Towards rotating non-circular black holes in string-inspired gravity
Keisuke Nakashi, Masashi Kimura

TL;DR
This paper investigates the possibility of rotating non-circular black holes in string-inspired gravity theories, finding that such solutions are likely non-existent due to singularities or incompatibility with stationarity.
Contribution
It demonstrates that dynamical scalar fields in these theories cannot support regular, stationary, rotating non-circular black holes, highlighting limitations of these models.
Findings
Scalar fields can be time-dependent but lead to singular horizons.
Regular stationary solutions only include known black hole solutions.

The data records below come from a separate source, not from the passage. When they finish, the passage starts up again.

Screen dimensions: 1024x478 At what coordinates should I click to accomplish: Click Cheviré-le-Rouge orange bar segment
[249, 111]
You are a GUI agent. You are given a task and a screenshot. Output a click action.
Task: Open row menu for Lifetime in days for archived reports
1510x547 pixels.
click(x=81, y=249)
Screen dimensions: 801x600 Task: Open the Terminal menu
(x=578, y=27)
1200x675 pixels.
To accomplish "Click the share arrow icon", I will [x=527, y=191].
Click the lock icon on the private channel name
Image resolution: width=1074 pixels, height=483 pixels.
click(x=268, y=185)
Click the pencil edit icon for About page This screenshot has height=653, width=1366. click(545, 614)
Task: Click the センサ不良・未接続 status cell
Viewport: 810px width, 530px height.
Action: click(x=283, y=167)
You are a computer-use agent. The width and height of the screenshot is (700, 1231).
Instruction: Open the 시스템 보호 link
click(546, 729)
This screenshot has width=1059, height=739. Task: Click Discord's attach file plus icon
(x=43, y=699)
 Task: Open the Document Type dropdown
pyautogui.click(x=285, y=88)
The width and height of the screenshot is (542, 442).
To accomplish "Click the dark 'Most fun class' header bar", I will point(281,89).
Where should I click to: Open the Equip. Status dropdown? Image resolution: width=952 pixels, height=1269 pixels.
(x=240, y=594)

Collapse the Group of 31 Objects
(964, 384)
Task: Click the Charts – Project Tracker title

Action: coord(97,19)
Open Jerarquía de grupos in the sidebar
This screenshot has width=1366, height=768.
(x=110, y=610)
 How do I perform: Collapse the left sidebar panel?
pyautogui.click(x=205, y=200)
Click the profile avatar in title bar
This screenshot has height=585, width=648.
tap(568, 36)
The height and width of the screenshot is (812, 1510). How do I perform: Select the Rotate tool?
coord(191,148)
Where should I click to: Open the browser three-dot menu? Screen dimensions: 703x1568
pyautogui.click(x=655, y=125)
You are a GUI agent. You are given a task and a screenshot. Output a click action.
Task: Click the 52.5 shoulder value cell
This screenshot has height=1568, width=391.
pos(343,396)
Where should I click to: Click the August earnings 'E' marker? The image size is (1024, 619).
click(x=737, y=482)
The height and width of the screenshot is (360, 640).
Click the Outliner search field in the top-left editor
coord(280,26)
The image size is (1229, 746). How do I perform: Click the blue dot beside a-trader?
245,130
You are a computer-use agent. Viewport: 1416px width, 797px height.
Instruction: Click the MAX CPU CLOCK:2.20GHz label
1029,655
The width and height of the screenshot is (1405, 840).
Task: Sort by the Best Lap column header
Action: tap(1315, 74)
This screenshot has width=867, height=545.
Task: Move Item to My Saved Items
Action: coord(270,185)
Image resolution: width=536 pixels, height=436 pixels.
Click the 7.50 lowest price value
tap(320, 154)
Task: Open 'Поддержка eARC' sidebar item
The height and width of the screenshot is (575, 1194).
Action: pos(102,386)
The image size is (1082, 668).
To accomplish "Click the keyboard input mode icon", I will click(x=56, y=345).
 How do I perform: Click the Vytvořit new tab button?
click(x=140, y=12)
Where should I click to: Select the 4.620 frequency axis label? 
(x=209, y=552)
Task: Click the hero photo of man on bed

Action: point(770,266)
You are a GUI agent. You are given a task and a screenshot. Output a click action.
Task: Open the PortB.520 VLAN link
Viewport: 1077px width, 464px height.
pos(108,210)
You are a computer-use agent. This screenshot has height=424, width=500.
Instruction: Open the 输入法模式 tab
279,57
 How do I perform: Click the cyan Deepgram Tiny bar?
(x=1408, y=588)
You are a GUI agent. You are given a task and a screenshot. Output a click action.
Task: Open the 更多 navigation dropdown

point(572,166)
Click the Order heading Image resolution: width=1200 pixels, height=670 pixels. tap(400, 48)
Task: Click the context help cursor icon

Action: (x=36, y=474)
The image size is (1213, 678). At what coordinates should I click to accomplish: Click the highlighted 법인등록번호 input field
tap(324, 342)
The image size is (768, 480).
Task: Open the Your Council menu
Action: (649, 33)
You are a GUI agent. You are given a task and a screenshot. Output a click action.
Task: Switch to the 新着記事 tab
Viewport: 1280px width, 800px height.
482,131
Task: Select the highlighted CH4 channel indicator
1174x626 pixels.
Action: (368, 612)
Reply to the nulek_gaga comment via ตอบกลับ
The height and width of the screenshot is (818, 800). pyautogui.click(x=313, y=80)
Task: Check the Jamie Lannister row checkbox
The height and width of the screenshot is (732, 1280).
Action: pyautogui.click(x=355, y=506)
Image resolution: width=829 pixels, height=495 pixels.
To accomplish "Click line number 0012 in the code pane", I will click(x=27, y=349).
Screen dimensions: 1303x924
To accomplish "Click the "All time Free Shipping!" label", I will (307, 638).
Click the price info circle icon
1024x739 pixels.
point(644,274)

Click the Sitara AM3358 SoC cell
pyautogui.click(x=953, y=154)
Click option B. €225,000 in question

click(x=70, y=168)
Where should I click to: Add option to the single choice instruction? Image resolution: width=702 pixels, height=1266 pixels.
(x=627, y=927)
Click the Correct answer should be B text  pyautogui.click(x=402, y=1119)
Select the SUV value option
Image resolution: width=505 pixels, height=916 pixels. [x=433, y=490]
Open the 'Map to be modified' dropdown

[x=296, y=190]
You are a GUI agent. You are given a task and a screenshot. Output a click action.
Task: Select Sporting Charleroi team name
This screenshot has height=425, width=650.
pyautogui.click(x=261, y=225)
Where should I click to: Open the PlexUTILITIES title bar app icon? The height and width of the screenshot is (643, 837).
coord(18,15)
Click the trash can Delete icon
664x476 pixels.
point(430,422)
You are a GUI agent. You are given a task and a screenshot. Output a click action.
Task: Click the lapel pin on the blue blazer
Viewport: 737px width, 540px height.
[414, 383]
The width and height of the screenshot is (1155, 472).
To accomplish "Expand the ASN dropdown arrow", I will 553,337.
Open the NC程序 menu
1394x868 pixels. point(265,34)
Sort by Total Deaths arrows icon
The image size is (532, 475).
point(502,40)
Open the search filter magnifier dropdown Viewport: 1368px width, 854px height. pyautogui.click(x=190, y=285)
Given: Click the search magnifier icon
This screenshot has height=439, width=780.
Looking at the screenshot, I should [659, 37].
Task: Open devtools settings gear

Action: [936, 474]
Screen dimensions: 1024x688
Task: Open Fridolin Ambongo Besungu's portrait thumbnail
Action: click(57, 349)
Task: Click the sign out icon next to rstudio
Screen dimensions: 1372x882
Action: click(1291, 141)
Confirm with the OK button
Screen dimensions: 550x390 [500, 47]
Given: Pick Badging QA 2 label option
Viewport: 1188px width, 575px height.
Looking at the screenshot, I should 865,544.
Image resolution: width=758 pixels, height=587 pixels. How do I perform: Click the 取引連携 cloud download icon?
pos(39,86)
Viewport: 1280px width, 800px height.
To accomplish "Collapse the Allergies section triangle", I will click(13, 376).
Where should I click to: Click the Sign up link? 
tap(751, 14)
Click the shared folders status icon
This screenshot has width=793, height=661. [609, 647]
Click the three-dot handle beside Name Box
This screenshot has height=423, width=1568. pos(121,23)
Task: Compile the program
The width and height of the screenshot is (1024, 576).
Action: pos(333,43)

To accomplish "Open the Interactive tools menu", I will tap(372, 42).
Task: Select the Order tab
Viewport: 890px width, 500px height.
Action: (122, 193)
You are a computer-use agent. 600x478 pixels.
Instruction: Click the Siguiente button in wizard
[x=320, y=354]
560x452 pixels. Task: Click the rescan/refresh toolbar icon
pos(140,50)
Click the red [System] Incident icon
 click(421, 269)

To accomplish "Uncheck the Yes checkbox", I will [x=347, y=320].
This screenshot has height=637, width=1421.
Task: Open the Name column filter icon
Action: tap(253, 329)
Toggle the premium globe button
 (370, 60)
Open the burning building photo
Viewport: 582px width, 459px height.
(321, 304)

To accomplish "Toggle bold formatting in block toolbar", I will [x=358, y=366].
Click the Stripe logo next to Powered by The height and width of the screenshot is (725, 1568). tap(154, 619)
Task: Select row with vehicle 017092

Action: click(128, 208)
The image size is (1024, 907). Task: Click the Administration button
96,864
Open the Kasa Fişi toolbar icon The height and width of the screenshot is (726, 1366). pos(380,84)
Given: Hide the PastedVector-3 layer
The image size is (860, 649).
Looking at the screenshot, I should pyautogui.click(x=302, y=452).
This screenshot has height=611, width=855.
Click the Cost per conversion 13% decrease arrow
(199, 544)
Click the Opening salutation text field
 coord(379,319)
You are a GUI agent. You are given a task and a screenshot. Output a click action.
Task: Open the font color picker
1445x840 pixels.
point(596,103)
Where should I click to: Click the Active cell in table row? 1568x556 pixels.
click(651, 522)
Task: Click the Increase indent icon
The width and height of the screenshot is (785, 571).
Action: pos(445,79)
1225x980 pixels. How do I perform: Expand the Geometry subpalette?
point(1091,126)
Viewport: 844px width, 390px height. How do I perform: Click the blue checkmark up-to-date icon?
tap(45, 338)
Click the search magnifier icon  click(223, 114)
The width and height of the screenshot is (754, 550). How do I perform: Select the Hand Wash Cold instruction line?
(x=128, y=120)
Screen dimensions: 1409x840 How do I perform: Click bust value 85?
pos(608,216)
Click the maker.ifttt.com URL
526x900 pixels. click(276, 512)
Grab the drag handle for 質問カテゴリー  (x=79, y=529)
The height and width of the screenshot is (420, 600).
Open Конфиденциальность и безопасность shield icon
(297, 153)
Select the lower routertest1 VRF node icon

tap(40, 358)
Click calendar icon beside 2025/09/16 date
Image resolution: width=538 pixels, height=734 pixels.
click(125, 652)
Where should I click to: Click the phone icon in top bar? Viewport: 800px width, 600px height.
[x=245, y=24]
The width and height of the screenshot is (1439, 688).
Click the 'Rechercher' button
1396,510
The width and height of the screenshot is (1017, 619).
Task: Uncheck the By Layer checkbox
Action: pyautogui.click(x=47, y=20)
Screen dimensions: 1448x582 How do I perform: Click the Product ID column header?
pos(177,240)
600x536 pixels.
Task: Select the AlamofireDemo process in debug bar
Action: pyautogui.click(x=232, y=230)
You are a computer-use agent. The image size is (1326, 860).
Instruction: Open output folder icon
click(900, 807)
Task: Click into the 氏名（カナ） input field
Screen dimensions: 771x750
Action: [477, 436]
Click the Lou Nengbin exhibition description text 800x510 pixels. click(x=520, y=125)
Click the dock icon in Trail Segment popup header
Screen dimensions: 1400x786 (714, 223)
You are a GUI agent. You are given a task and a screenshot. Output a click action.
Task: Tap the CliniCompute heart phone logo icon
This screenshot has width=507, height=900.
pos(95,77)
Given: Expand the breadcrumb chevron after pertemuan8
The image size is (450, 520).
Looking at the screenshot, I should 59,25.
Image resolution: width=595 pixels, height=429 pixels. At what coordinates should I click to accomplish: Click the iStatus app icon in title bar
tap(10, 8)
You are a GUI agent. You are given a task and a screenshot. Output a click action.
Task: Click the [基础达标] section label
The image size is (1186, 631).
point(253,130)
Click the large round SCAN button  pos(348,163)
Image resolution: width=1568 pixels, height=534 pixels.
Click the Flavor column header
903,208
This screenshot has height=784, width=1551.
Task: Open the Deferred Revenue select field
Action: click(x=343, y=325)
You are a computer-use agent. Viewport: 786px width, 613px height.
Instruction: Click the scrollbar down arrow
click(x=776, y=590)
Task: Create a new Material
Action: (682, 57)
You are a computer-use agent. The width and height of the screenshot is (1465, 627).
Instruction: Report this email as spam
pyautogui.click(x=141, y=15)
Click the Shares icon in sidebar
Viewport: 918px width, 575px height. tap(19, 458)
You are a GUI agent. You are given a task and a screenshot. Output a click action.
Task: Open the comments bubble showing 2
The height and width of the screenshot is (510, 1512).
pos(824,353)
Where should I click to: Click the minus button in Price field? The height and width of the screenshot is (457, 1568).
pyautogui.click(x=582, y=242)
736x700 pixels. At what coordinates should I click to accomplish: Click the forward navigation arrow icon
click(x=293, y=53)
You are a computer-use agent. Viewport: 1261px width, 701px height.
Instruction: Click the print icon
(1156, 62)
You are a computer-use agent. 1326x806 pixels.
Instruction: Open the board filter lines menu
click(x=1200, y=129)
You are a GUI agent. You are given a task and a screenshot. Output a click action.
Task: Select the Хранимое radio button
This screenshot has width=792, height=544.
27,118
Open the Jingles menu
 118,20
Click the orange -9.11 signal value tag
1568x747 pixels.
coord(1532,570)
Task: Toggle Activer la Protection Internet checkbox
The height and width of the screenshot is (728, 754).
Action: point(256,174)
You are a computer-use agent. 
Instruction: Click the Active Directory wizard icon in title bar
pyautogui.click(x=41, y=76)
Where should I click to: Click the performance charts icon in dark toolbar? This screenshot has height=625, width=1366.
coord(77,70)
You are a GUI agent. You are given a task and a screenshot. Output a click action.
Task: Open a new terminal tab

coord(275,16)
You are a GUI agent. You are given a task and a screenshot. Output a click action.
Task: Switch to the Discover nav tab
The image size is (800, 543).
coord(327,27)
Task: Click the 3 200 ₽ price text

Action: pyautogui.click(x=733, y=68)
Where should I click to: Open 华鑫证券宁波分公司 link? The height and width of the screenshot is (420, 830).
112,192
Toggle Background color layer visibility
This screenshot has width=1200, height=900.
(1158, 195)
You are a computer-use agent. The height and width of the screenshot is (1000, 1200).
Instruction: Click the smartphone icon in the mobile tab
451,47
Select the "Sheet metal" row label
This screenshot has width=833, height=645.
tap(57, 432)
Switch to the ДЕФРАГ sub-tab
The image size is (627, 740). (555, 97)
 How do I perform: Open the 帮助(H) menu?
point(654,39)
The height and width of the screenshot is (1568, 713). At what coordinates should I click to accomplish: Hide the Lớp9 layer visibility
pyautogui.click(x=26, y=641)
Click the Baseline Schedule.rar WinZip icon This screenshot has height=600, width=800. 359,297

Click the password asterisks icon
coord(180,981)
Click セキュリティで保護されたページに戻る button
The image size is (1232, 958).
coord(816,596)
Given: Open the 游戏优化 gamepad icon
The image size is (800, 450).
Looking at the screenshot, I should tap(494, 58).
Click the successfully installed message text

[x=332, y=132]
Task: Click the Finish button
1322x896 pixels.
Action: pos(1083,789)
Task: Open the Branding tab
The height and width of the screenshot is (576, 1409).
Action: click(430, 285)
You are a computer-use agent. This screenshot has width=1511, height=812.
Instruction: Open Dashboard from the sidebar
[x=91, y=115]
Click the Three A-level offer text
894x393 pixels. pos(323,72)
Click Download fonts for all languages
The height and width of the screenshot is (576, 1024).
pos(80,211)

Rotating non-circular black holes are unlikely to exist in these theories.
Abstract
We study stationary slowly rotating black holes, up to quadratic order in the spin angular momentum, in dynamical Chern-Simons gravity and shift symmetric Einstein scalar Gauss-Bonnet gravity, as models of string-inspired gravities. These gravity theories modify general relativity by introducing dynamical scalar fields coupled with curvature invariants. We show that the linear time dependence of the scalar fields is allowed from the stationarity of the effective stress energy tensors. However, these time dependent scalar fields yield singular behavior of the metric functions at the black hole horizons, or they are incompatible with the stationarity of the spacetimes. Thus, these gravity theories admit only known solutions as regular stationary solutions. Our results suggest the non-existence of rotating non-circular black holes in these gravity theories.